Manhattan, inc.
- August, 1988 cover
- Editor: Jane Amsterdam (1984–1987); Clay Felker (1987–1990);
- Frequency: Monthly
- Circulation: 115,000
- Publisher: D. Herbert Lipson
- Founded: 1984
- Final issue: 1990
- ISSN: 0748-6472

= Manhattan, inc. =

Manhattan, inc. was an American monthly magazine published in New York City. From 1984 to 1990 it profiled the rich and powerful figures of New York City's business world, and featured stories by prominent freelancers such as John Seabrook, Ron Rosenbaum, and Gwenda Blair.

Manhattan, inc. was founded by D. Herbert Lipson, owner of Philadelphia and Boston magazines. The first issue debuted in September, 1984, edited by Jane Amsterdam, who previously edited New Times and The American Lawyer. In 1985, after only four issues, it received a National Magazine Award for General Excellence. Amsterdam and eight other staffers departed in March 1987 over a dispute with Lipson about editorial integrity. Clay Felker, the founding editor of New York, replaced Amsterdam as editor.
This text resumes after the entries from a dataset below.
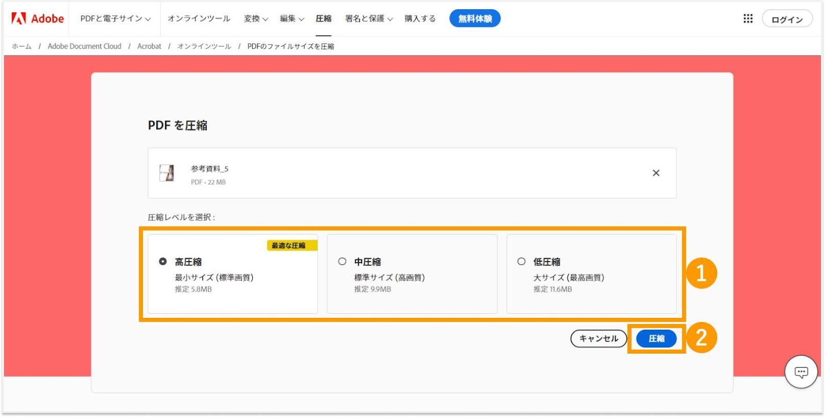825x417 pixels.
Task: Select the 中圧縮 radio button
Action: click(342, 262)
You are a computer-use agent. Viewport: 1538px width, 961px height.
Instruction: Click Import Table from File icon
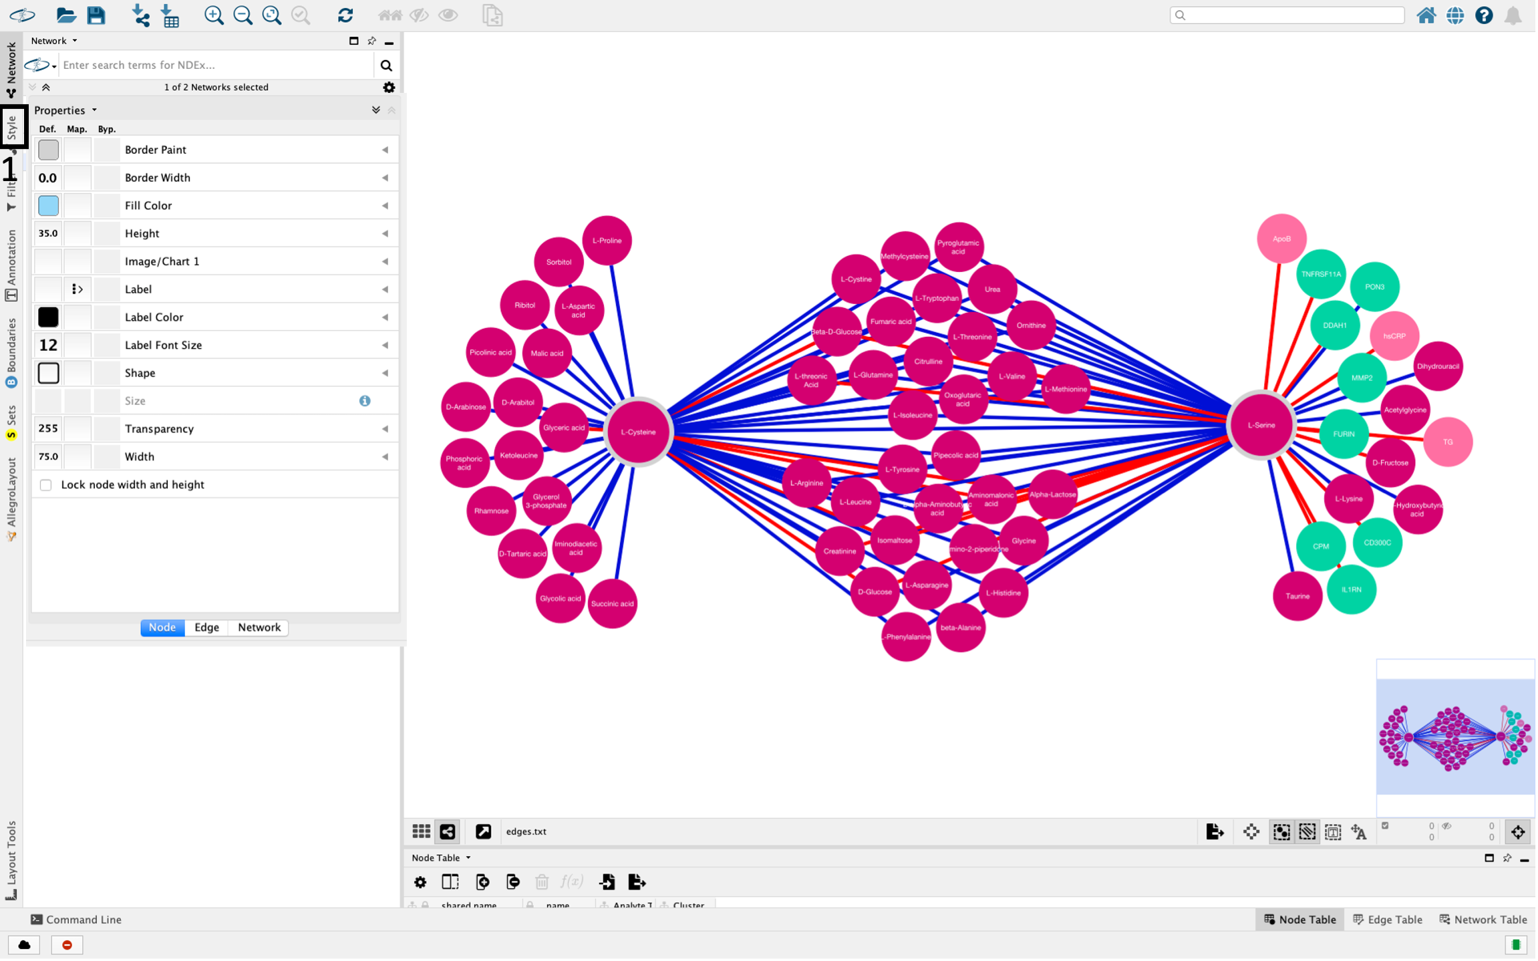point(170,15)
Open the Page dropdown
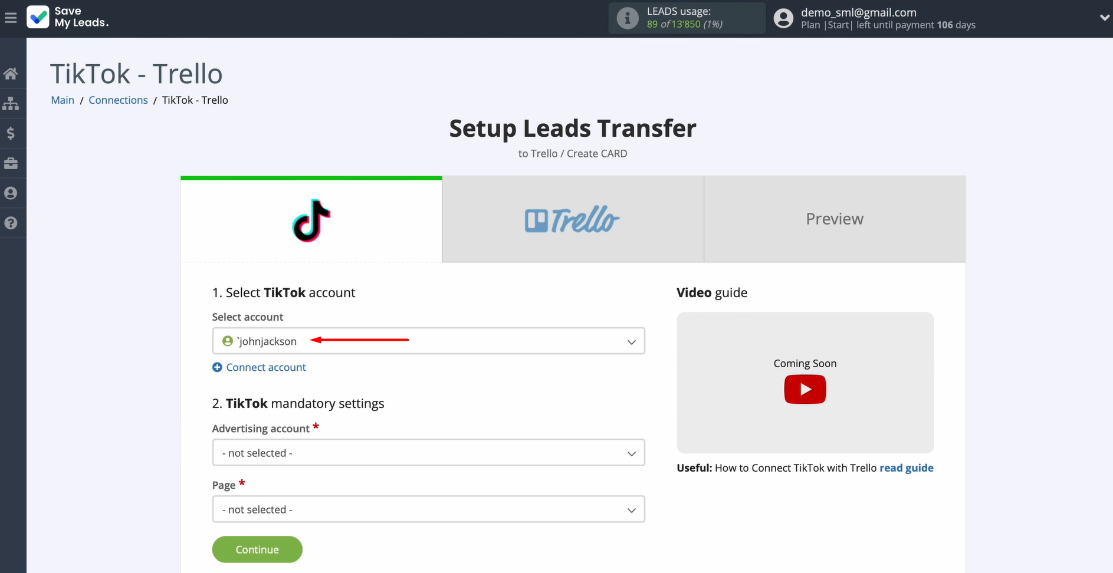 tap(428, 509)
Under Felker, the magazine became
"less sassy, less critical, and more featurish in tone" (Spy magazine wrote Felker "helped dull the magazine's cutting edge"). It suffered financially after the October 1987 stock market crash, and ceased publication in July, 1990, merging with the men's lifestyle magazine M to become M, inc.

Calling it a "Yuppie Anti-Yuppie Magazine," writer Brian Morton described Manhattan, inc. as "aimed at a young, hip audience of people who see through the hypocrisies of the business world even as they want to make their way in it."